BEGIN

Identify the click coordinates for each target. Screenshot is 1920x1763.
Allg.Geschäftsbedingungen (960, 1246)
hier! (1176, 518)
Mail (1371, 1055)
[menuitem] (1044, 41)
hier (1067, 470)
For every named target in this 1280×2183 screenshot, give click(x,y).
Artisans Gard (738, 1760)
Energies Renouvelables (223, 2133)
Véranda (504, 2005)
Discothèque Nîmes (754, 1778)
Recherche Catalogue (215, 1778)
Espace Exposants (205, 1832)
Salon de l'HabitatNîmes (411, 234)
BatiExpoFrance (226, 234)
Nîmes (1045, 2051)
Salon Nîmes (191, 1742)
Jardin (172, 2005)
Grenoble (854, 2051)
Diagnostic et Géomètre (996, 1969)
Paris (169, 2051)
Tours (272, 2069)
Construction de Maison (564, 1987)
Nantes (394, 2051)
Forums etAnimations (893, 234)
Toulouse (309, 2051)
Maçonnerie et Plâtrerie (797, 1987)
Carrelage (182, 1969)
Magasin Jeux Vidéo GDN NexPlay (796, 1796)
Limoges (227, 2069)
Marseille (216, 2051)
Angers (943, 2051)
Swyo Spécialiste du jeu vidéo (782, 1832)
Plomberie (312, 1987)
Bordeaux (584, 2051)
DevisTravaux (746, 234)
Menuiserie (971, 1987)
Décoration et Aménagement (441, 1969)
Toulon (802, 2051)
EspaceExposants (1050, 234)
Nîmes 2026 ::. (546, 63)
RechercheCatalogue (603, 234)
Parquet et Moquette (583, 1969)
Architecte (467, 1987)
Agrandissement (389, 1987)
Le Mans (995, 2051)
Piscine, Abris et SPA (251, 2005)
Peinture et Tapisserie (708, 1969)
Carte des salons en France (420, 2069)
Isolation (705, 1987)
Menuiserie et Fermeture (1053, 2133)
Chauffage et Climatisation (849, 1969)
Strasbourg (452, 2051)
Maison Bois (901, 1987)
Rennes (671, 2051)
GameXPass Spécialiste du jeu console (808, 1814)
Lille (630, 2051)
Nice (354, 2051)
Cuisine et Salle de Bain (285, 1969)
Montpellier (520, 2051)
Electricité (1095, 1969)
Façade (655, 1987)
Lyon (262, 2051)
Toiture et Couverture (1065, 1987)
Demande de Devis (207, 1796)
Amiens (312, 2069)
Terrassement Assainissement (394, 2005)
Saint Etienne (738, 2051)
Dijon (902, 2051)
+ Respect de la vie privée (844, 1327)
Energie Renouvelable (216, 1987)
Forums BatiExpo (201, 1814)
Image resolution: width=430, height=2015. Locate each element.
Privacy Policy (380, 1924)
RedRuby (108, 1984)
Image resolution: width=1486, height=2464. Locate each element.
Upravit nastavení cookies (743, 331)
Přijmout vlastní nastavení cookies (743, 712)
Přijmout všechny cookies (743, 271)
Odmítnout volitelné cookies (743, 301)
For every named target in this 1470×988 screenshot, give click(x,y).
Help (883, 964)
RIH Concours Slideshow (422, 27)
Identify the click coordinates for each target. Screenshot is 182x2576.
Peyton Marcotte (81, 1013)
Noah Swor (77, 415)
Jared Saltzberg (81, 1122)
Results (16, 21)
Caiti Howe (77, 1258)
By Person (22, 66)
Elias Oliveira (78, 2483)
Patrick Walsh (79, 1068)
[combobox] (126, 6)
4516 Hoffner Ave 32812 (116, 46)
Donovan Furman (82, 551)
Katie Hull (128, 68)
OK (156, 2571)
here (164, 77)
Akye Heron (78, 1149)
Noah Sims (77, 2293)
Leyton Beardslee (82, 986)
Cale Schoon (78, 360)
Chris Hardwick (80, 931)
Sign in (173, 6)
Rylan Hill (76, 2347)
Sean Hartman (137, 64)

END

WORK TASK: Retype all of the records above, keeping them identical.

RESPONSE:
Identify the click coordinates for each target. Screenshot is 1920x1763.
Allg.Geschäftsbedingungen (960, 1246)
hier! (1176, 518)
Mail (1371, 1055)
[menuitem] (1044, 41)
hier (1067, 470)
For every named target in this 1280×2183 screenshot, give click(x,y).
Artisans Gard (738, 1760)
Energies Renouvelables (223, 2133)
Véranda (504, 2005)
Discothèque Nîmes (754, 1778)
Recherche Catalogue (215, 1778)
Espace Exposants (205, 1832)
Salon de l'HabitatNîmes (411, 234)
BatiExpoFrance (226, 234)
Nîmes (1045, 2051)
Salon Nîmes (191, 1742)
Jardin (172, 2005)
Grenoble (854, 2051)
Diagnostic et Géomètre (996, 1969)
Paris (169, 2051)
Tours (272, 2069)
Construction de Maison (564, 1987)
Nantes (394, 2051)
Forums etAnimations (893, 234)
Toulouse (309, 2051)
Maçonnerie et Plâtrerie (797, 1987)
Carrelage (182, 1969)
Magasin Jeux Vidéo GDN NexPlay (796, 1796)
Limoges (227, 2069)
Marseille (216, 2051)
Angers (943, 2051)
Swyo Spécialiste du jeu vidéo (782, 1832)
Plomberie (312, 1987)
Bordeaux (584, 2051)
DevisTravaux (746, 234)
Menuiserie (971, 1987)
Décoration et Aménagement (441, 1969)
Toulon (802, 2051)
EspaceExposants (1050, 234)
Nîmes 2026 ::. (546, 63)
RechercheCatalogue (603, 234)
Parquet et Moquette (583, 1969)
Architecte (467, 1987)
Agrandissement (389, 1987)
Le Mans (995, 2051)
Piscine, Abris et SPA (251, 2005)
Peinture et Tapisserie (708, 1969)
Carte des salons en France (420, 2069)
Isolation (705, 1987)
Menuiserie et Fermeture (1053, 2133)
Chauffage et Climatisation (849, 1969)
Strasbourg (452, 2051)
Maison Bois (901, 1987)
Rennes (671, 2051)
GameXPass Spécialiste du jeu console (808, 1814)
Lille (630, 2051)
Nice (354, 2051)
Cuisine et Salle de Bain (285, 1969)
Montpellier (520, 2051)
Electricité (1095, 1969)
Façade (655, 1987)
Lyon (262, 2051)
Toiture et Couverture (1065, 1987)
Demande de Devis (207, 1796)
Amiens (312, 2069)
Terrassement Assainissement (394, 2005)
Saint Etienne (738, 2051)
Dijon (902, 2051)
+ Respect de la vie privée (844, 1327)
Energie Renouvelable (216, 1987)
Forums BatiExpo (201, 1814)
Image resolution: width=430, height=2015. Locate each element.
Privacy Policy (380, 1924)
RedRuby (108, 1984)
Image resolution: width=1486, height=2464. Locate each element.
Upravit nastavení cookies (743, 331)
Přijmout vlastní nastavení cookies (743, 712)
Přijmout všechny cookies (743, 271)
Odmítnout volitelné cookies (743, 301)
For every named target in this 1470×988 screenshot, give click(x,y).
Help (883, 964)
RIH Concours Slideshow (422, 27)
Identify the click coordinates for each target. Screenshot is 182x2576.
Peyton Marcotte (81, 1013)
Noah Swor (77, 415)
Jared Saltzberg (81, 1122)
Results (16, 21)
Caiti Howe (77, 1258)
By Person (22, 66)
Elias Oliveira (78, 2483)
Patrick Walsh (79, 1068)
[combobox] (126, 6)
4516 Hoffner Ave 32812 (116, 46)
Donovan Furman (82, 551)
Katie Hull (128, 68)
OK (156, 2571)
here (164, 77)
Akye Heron (78, 1149)
Noah Sims (77, 2293)
Leyton Beardslee (82, 986)
Cale Schoon (78, 360)
Chris Hardwick (80, 931)
Sign in (173, 6)
Rylan Hill (76, 2347)
Sean Hartman (137, 64)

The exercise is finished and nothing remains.